* ASSIGNMENT: Would you please set down the data again exactly as given, excluding the pictures?

### DATASET

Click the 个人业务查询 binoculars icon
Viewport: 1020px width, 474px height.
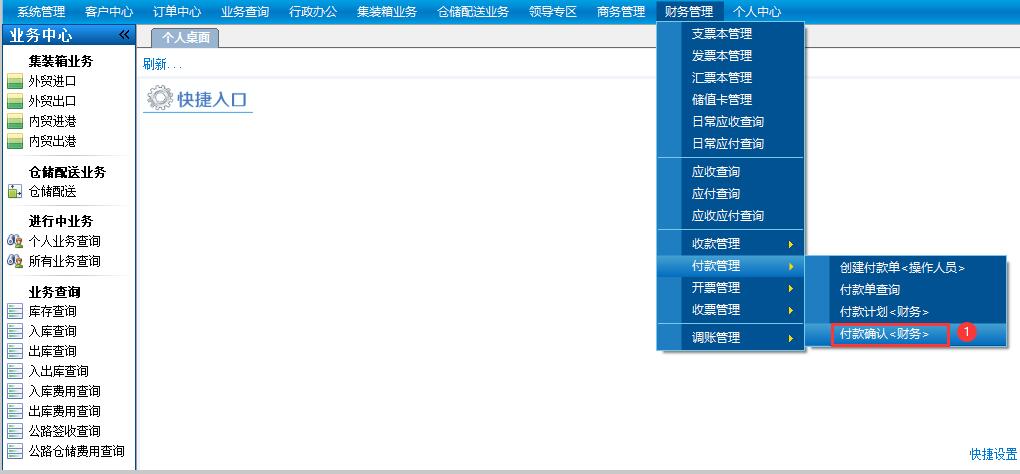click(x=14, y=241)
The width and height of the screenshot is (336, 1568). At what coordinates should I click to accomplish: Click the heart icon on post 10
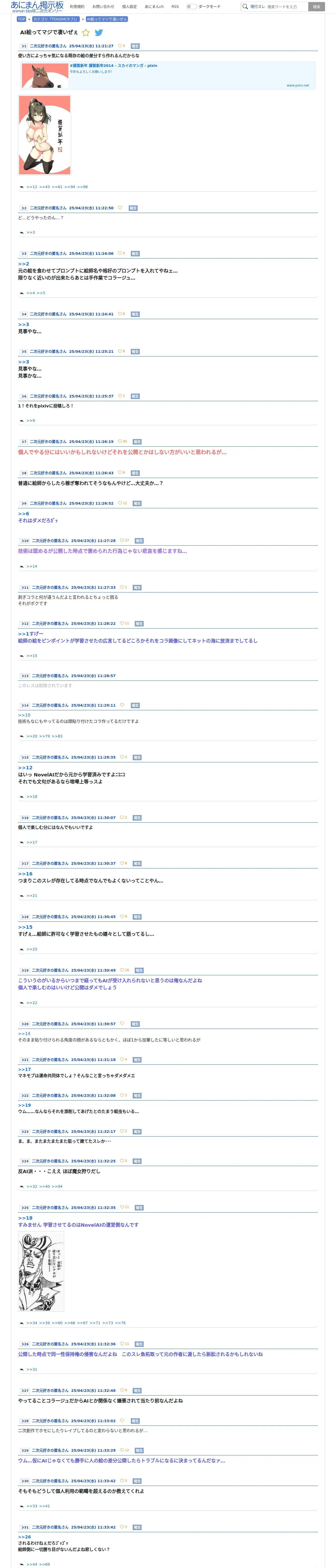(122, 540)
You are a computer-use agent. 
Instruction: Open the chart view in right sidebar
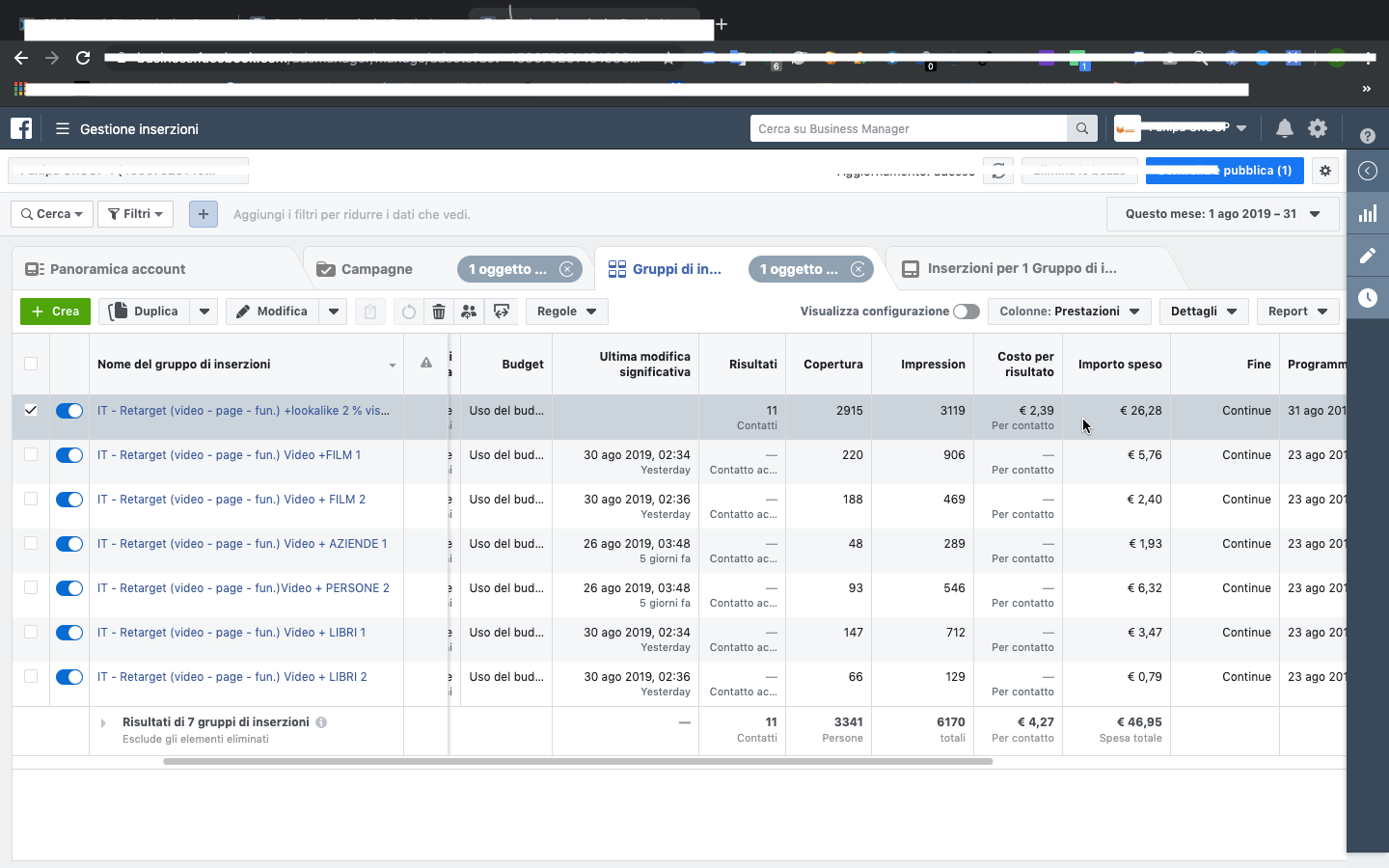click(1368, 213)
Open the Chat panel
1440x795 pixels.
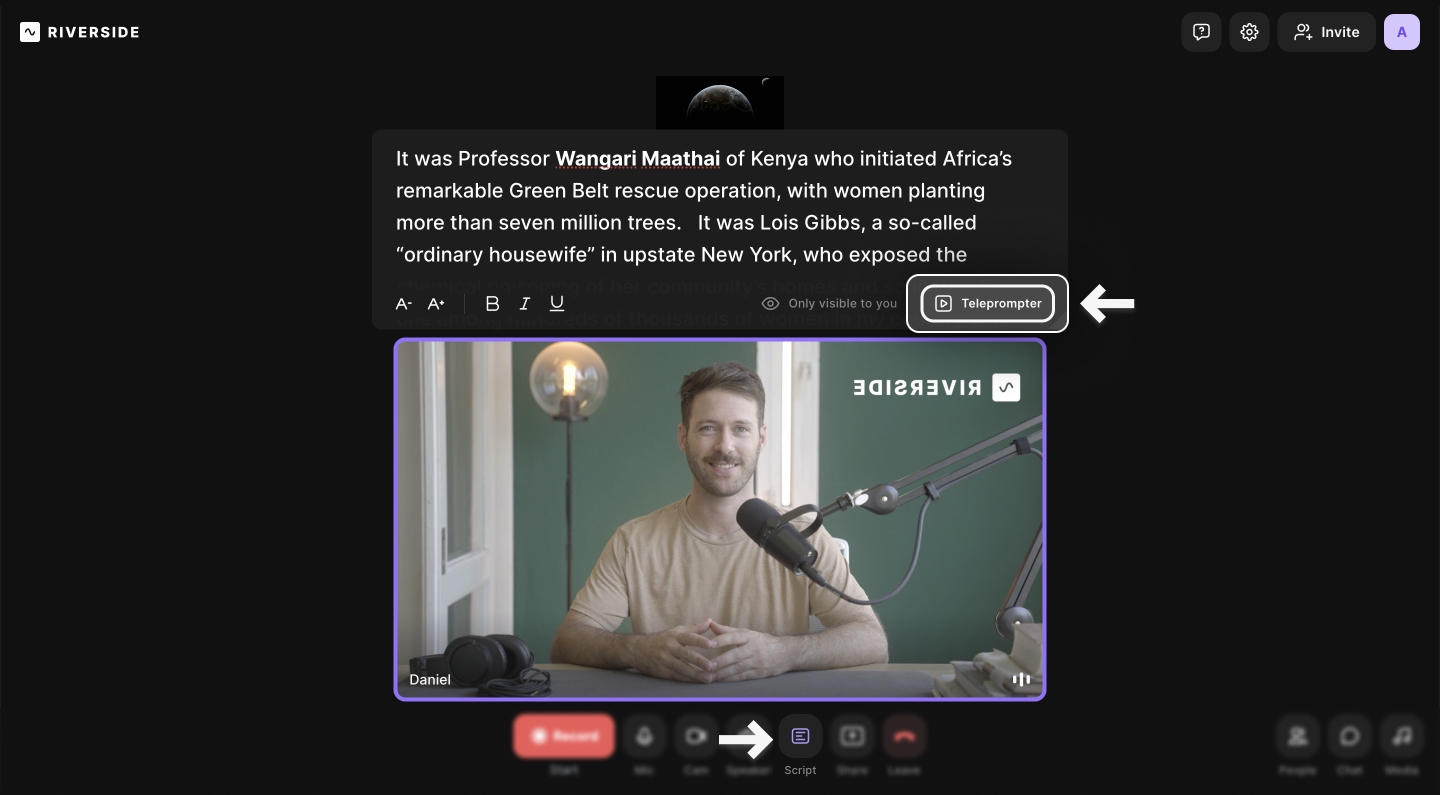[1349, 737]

######

* OUTPUT OF THE TASK:
Click the 个人业务查询 binoculars icon
Viewport: 1020px width, 474px height.
click(x=14, y=241)
The width and height of the screenshot is (336, 1568). At what coordinates should I click to accomplish: Click the heart icon on post 10
(122, 540)
You are a computer-use agent. 
Instruction: Open the chart view in right sidebar
click(1368, 213)
Open the Chat panel
1440x795 pixels.
[1349, 737]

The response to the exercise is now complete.